# START OF Passage shown
Despite nearly two-thirds of employers indicating that
managing critical talent is vital for success, only a handful of employers feel
their programs are communicating these values to high performing staff.
In a new survey of more than 120 employers across industries
in the U.S. and Canada, Mercer finds that only 30% feel their programs are
“extremely effective” in hitting these goals.
“Companies are not capitalizing on all the approaches and
resources available, such as monitoring talent through workforce analytics,”
says Loree Griffith, a principal in Mercer’s talent practice. “While companies
spend a good deal of time and money identifying and rewarding top employees,
they put much less effort into formally tracking and communicating the
development of talent – areas that can surely make talent strategies more
effective.”
Findings from Mercer’s Critical Talent Practices Survey
highlight that roughly 49% of organizations have told critical talent of their
worth in the company hierarchy, but only 34% currently track this employee
group with HR analytical systems.
# END OF Passage shown
# START OF Stored data
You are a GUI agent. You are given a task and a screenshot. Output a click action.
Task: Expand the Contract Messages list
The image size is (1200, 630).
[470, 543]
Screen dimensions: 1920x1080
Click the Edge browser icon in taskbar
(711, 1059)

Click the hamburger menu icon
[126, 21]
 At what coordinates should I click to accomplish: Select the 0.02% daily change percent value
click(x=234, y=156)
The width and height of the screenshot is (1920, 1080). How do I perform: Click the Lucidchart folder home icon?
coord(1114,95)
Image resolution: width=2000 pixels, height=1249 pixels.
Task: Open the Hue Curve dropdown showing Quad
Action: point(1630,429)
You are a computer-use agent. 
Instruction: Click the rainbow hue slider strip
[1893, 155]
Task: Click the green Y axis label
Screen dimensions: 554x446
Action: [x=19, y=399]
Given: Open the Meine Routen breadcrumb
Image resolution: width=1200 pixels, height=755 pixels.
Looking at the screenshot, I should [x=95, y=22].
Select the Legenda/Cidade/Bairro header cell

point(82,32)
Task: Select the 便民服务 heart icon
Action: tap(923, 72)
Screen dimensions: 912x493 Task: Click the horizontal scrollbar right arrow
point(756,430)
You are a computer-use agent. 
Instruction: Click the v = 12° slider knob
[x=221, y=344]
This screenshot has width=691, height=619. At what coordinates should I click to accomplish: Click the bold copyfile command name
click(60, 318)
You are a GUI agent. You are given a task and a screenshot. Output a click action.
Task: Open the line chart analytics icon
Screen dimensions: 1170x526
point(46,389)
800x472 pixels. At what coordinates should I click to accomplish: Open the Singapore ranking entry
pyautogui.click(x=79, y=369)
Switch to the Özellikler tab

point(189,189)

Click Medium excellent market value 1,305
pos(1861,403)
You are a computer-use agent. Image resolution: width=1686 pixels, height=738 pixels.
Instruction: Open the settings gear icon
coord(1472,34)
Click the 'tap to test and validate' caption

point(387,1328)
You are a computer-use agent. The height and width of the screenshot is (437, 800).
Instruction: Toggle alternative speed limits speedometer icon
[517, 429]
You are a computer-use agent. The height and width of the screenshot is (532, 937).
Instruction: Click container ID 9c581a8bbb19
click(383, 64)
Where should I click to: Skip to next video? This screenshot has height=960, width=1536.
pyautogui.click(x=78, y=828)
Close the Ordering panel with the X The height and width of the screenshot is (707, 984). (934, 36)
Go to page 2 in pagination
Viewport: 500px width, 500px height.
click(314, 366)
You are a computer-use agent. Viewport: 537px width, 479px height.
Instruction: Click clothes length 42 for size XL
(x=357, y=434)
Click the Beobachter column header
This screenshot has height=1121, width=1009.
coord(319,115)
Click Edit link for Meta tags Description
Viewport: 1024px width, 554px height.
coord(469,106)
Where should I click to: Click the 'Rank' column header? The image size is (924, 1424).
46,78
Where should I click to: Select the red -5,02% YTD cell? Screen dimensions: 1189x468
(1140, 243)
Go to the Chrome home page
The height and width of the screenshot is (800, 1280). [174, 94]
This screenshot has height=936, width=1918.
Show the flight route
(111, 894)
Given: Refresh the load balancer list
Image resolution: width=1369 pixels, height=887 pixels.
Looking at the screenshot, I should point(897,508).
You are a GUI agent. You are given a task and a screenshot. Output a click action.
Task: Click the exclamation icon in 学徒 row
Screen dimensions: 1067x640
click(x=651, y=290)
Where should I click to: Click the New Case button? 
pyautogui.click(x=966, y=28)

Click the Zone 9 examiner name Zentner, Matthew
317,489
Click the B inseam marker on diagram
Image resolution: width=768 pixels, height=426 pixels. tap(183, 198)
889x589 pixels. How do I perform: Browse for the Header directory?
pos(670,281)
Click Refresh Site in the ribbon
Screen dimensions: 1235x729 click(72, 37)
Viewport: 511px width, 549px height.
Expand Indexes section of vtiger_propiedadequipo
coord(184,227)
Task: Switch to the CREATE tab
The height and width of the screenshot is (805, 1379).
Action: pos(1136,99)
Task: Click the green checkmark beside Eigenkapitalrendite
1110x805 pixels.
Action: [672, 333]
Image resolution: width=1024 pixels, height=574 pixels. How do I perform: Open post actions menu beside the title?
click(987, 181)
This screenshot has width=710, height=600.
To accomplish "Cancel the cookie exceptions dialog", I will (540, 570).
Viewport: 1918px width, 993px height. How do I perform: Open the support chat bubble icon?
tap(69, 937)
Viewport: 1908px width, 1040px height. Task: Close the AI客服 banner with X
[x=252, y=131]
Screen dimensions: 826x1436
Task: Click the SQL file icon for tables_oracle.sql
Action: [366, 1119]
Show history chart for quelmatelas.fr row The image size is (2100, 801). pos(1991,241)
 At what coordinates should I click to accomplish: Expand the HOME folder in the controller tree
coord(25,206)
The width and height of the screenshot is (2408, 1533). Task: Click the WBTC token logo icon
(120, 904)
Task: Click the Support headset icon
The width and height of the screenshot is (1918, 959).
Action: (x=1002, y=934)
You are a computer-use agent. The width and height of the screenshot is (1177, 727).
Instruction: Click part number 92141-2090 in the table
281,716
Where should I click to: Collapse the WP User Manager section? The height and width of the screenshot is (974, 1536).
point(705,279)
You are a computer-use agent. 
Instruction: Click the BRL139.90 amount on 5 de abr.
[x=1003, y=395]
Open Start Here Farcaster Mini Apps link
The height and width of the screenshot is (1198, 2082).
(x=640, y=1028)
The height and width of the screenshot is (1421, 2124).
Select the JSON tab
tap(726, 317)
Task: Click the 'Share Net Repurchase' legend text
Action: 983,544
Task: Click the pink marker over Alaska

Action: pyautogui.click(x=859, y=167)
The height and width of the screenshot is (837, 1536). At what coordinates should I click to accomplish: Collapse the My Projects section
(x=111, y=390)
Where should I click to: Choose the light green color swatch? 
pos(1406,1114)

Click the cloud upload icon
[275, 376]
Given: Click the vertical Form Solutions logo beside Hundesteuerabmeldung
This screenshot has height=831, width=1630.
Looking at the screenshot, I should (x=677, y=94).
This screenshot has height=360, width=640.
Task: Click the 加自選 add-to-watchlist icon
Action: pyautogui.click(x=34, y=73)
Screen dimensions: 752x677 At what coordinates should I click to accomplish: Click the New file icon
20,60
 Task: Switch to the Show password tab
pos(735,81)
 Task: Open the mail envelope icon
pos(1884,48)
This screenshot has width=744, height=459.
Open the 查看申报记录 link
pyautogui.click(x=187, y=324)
# END OF Stored data
Objective: Reproduce the full passage about Mercer's critical talent survey word for word.

Finished exercise:
Despite nearly two-thirds of employers indicating that
managing critical talent is vital for success, only a handful of employers feel
their programs are communicating these values to high performing staff.
In a new survey of more than 120 employers across industries
in the U.S. and Canada, Mercer finds that only 30% feel their programs are
“extremely effective” in hitting these goals.
“Companies are not capitalizing on all the approaches and
resources available, such as monitoring talent through workforce analytics,”
says Loree Griffith, a principal in Mercer’s talent practice. “While companies
spend a good deal of time and money identifying and rewarding top employees,
they put much less effort into formally tracking and communicating the
development of talent – areas that can surely make talent strategies more
effective.”
Findings from Mercer’s Critical Talent Practices Survey
highlight that roughly 49% of organizations have told critical talent of their
worth in the company hierarchy, but only 34% currently track this employee
group with HR analytical systems.